Income from House Property — How It’s Computed

Whether you own one flat you live in or several you rent out, this is the tax head that governs it. The computation method is deceptively simple once you understand the two property categories.

Self-Occupied Property

             Annual value: Deemed to be Nil — you don’t pay tax on notional rental income for a house you live in.

             Deduction available: Only home loan interest, capped at ₹2,00,000/year (old regime only) — this creates a loss from house property if you have a loan.
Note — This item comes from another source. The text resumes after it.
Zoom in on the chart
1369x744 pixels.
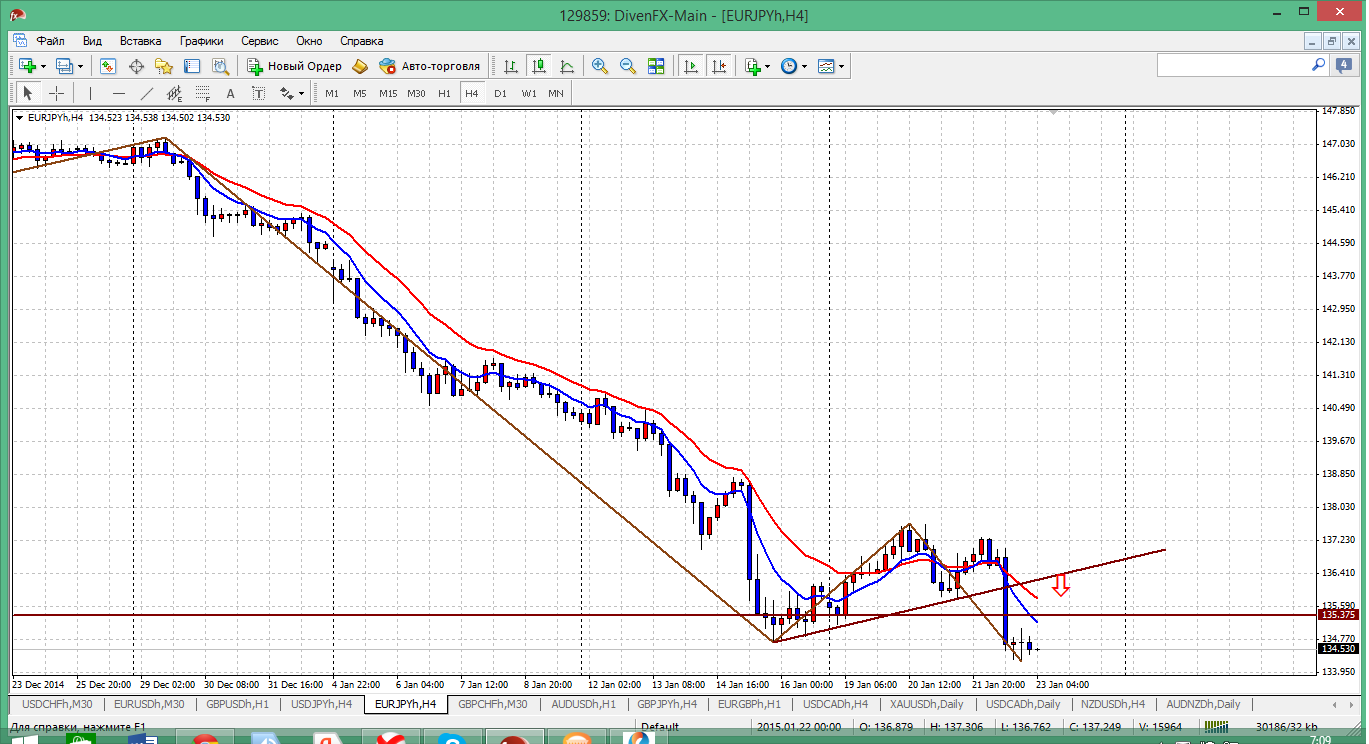point(600,66)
             You can treat up to two properties as self-occupied (a rule change from the earlier one-property limit); any additional properties are deemed to be let out, even if vacant.

Let-Out (Rented) Property

The computation flows through several steps:

1.          Gross Annual Value (GAV): The higher of actual rent received or the property’s reasonable/expected rent (based on municipal valuation, fair rent, or standard rent).

2.          Less: Municipal taxes paid (only if actually paid by the owner during the year).

3.          Net Annual Value (NAV): GAV minus municipal taxes.

4.          Less: Standard deduction of 30% of NAV — a flat deduction regardless of actual repair/maintenance expenses incurred.

5.          Less: Home loan interest — no upper cap for let-out property (unlike the ₹2 lakh cap for self-occupied).

6.          Result: Income (or loss) from house property.

Worked Example

A flat rented out for ₹40,000/month (₹4,80,000/year), with ₹15,000 municipal tax paid and ₹3,50,000 home loan interest for the year:

             GAV: ₹4,80,000

             Less municipal tax: ₹4,65,000 (NAV)

             Less 30% standard deduction: ₹4,65,000 − ₹1,39,500 = ₹3,25,500

             Less interest: ₹3,25,500 − ₹3,50,000 = −₹24,500 (a loss)

Set-Off of House Property Loss — The New Regime Restriction

             Old regime: A house property loss can be set off against any other head of income (salary, business, etc.) up to ₹2,00,000 in the same year; any excess can be carried forward for 8 years, to be set off only against future house property income.

             New regime: House property loss cannot be set off against other heads of income at all — it can only be carried forward and set off against future house property income.

Frequently Asked Questions

Q1. Do I need to pay tax on a vacant property I own but don’t rent out? If it’s your first or second self-occupied property, no — but a third (or subsequent) vacant property is treated as “deemed to be let out” and taxed on notional rental value, even if it earns you nothing.

Q2. Can I claim the 30% standard deduction even if I didn’t spend anything on repairs? Yes — the 30% deduction is a flat, presumed allowance regardless of actual expenditure; you cannot claim more even if actual repair costs were higher, nor is it reduced if you spent nothing.

Q3. Is municipal tax deductible even if my tenant paid it directly? No — only municipal taxes actually paid by the owner during the year are deductible; if the tenant pays them directly, the owner cannot claim this deduction.


Reflects rules applicable for Tax Year 2026-27.